(Records from a data collection)
········
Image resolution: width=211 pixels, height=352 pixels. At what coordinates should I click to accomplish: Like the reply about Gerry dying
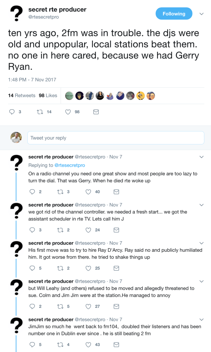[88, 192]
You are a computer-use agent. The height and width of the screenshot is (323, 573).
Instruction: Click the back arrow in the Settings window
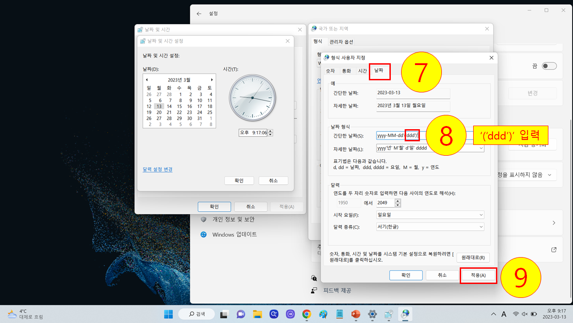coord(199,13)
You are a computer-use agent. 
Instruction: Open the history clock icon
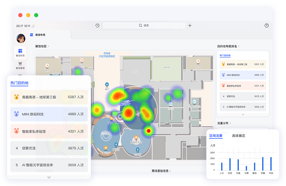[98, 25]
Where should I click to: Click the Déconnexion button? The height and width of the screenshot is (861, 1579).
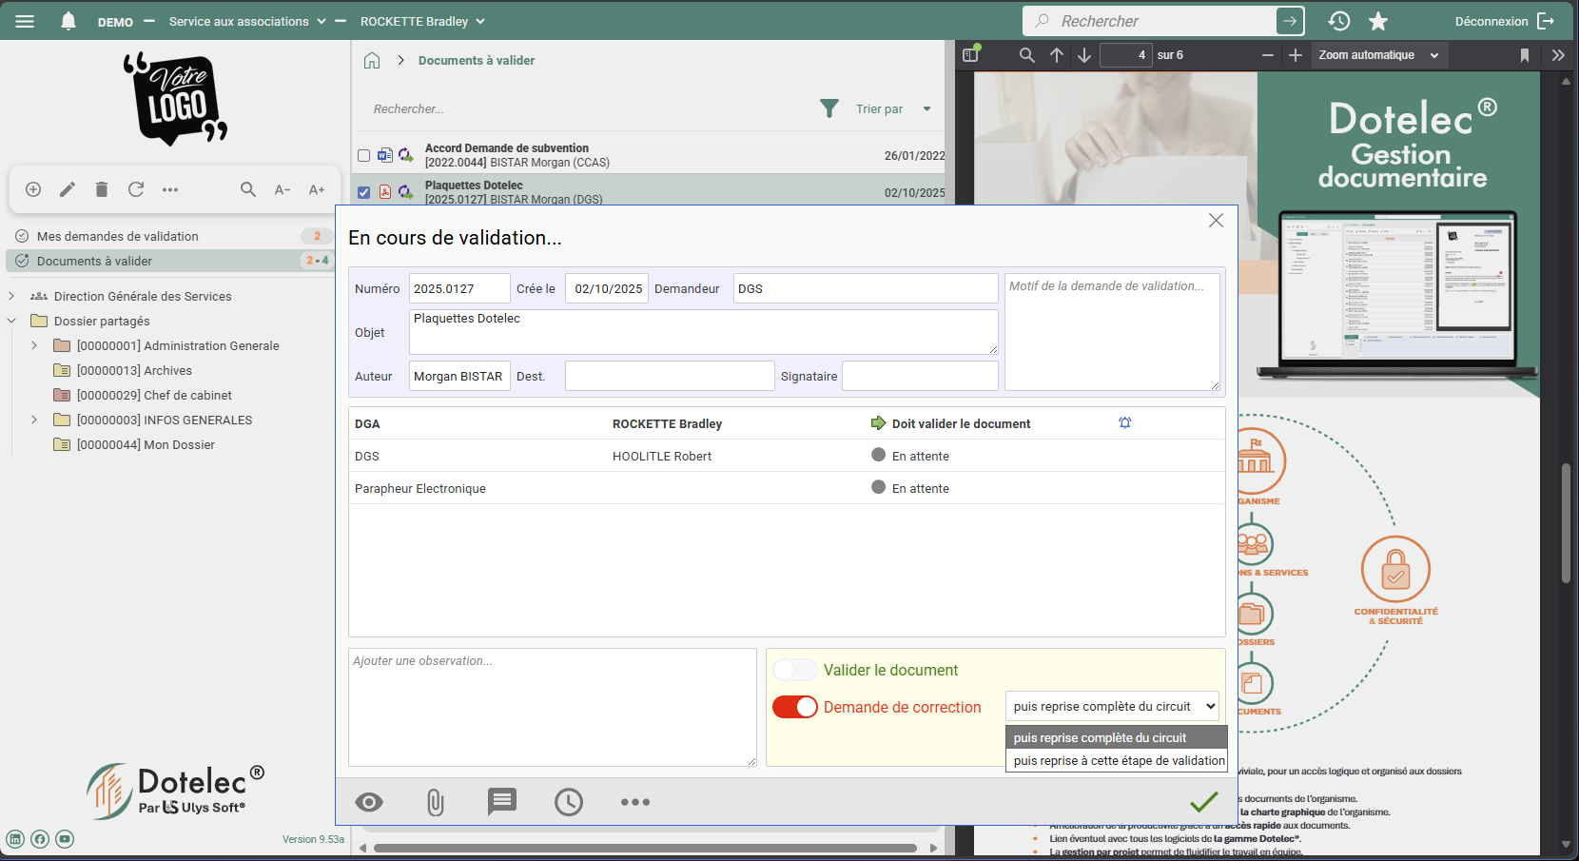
········
PROBLEM TO WORK ON:
A precise copy of each record, with the images removed, should be output.

ANSWER SECTION:
Image resolution: width=211 pixels, height=352 pixels. At what coordinates should I click to accomplish: Like the reply about Gerry dying
[88, 192]
You are a computer-use agent. The height and width of the screenshot is (323, 573).
Instruction: Click the back arrow in the Settings window
coord(199,13)
You are a computer-use agent. 
Instruction: Open the history clock icon
[98, 25]
Where should I click to: Click the Déconnexion button? The height and width of the screenshot is (861, 1579).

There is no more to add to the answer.